#### [ASSIGNMENT]
Give only the number of lines in the data that contain the word "agent".
▼
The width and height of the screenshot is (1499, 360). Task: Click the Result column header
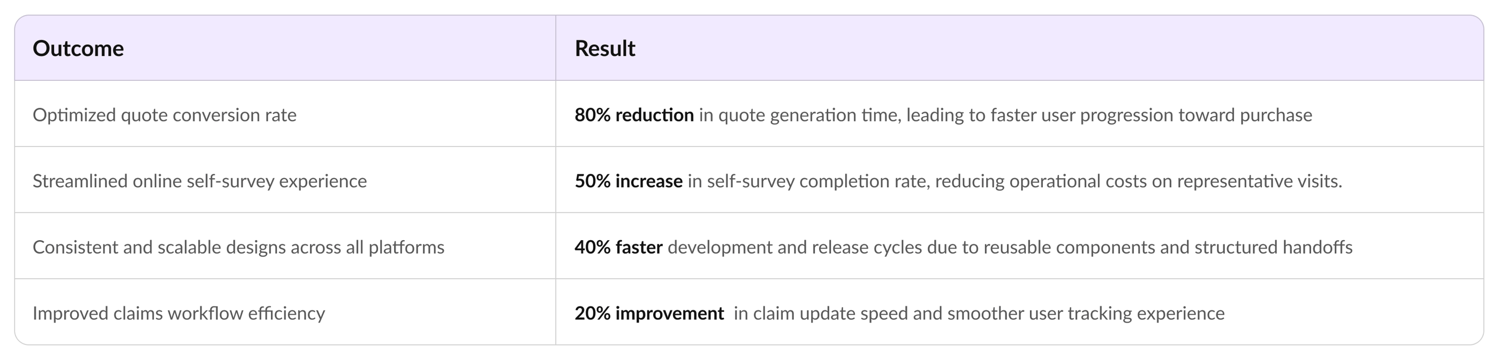605,48
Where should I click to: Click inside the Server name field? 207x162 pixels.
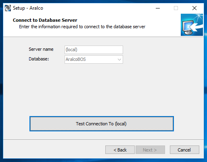(x=94, y=50)
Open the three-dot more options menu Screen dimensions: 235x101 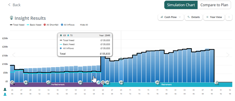coord(229,17)
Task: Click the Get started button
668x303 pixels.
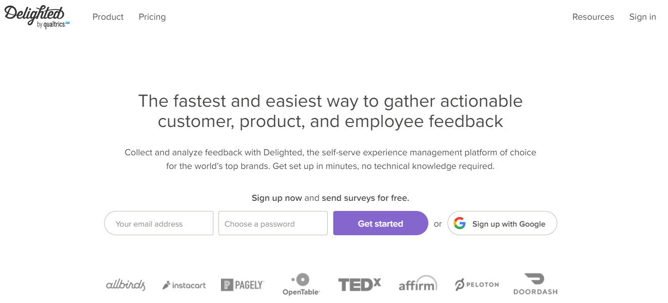Action: (x=381, y=223)
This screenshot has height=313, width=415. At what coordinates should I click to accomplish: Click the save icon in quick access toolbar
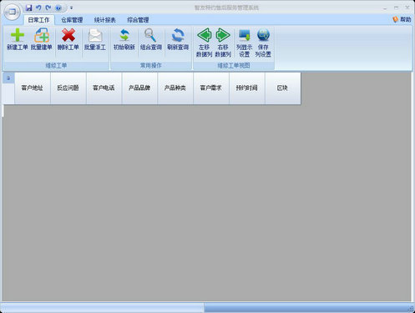[x=28, y=8]
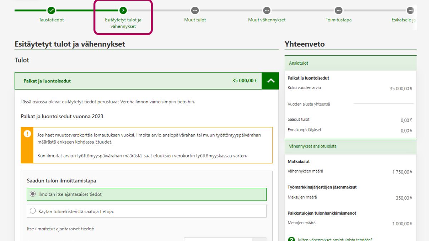Select 'Käytän tulorekisteristä saatuja tietoja' radio option
The height and width of the screenshot is (241, 429).
coord(33,211)
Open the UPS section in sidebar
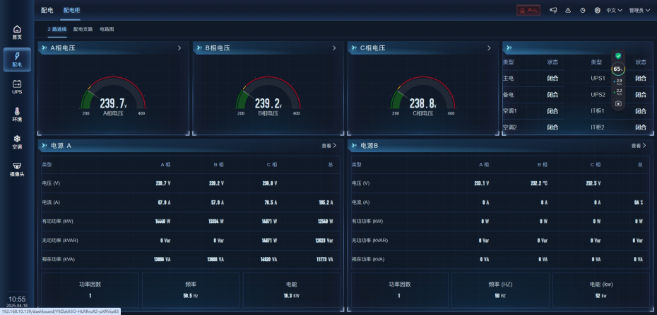 pos(17,87)
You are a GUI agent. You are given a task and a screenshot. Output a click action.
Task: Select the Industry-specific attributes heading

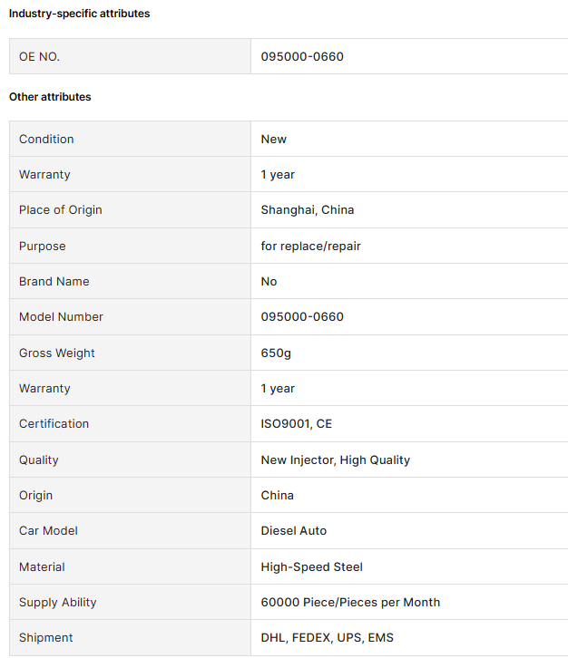point(80,14)
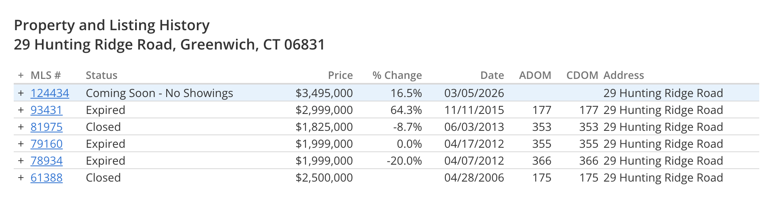The image size is (777, 219).
Task: Expand all rows with header plus sign
Action: [x=21, y=75]
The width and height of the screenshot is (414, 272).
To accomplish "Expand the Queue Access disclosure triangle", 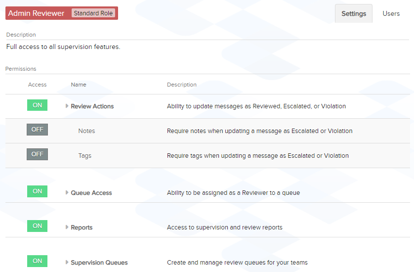I will 67,192.
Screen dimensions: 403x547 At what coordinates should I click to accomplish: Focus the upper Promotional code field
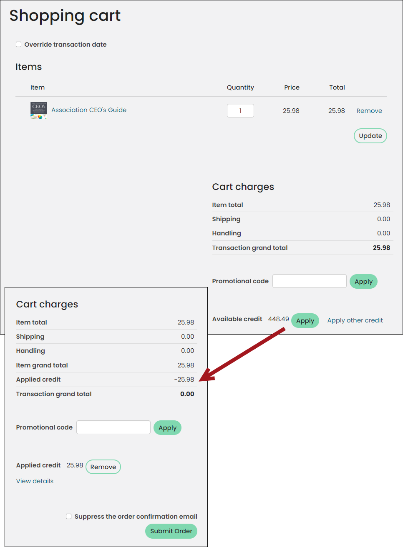pyautogui.click(x=310, y=281)
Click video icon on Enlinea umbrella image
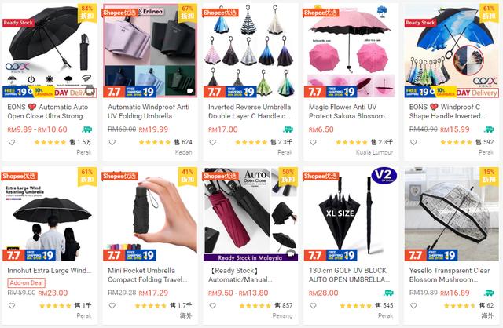Screen dimensions: 503x328 (x=190, y=91)
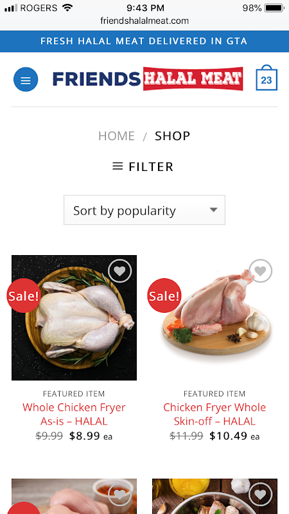
Task: Click Sale badge on Whole Chicken Fryer As-is
Action: pyautogui.click(x=24, y=296)
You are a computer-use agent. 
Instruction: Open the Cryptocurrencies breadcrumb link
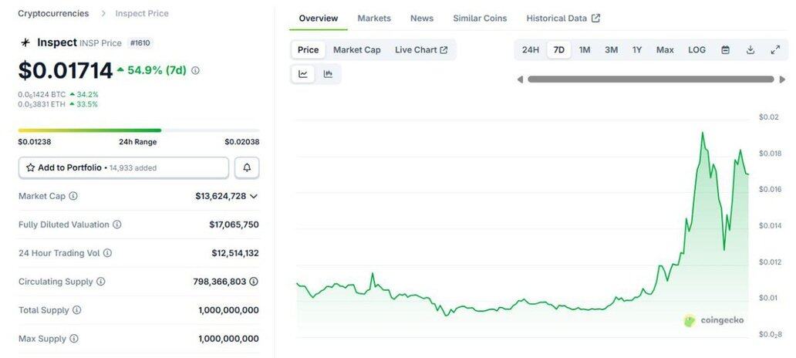tap(52, 13)
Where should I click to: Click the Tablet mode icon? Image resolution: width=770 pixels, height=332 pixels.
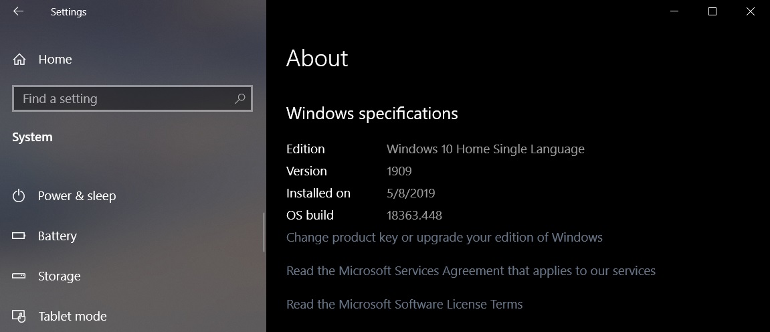tap(19, 316)
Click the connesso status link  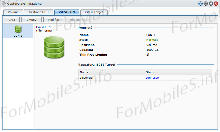(152, 78)

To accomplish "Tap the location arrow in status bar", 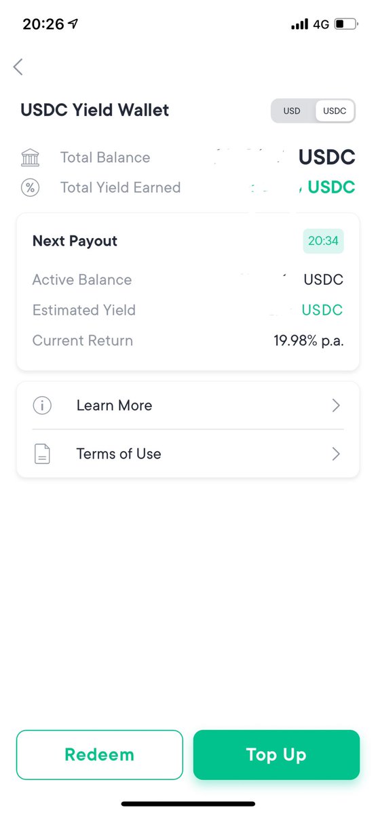I will click(73, 24).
▲
#### [RESULT OF THIS TASK]
2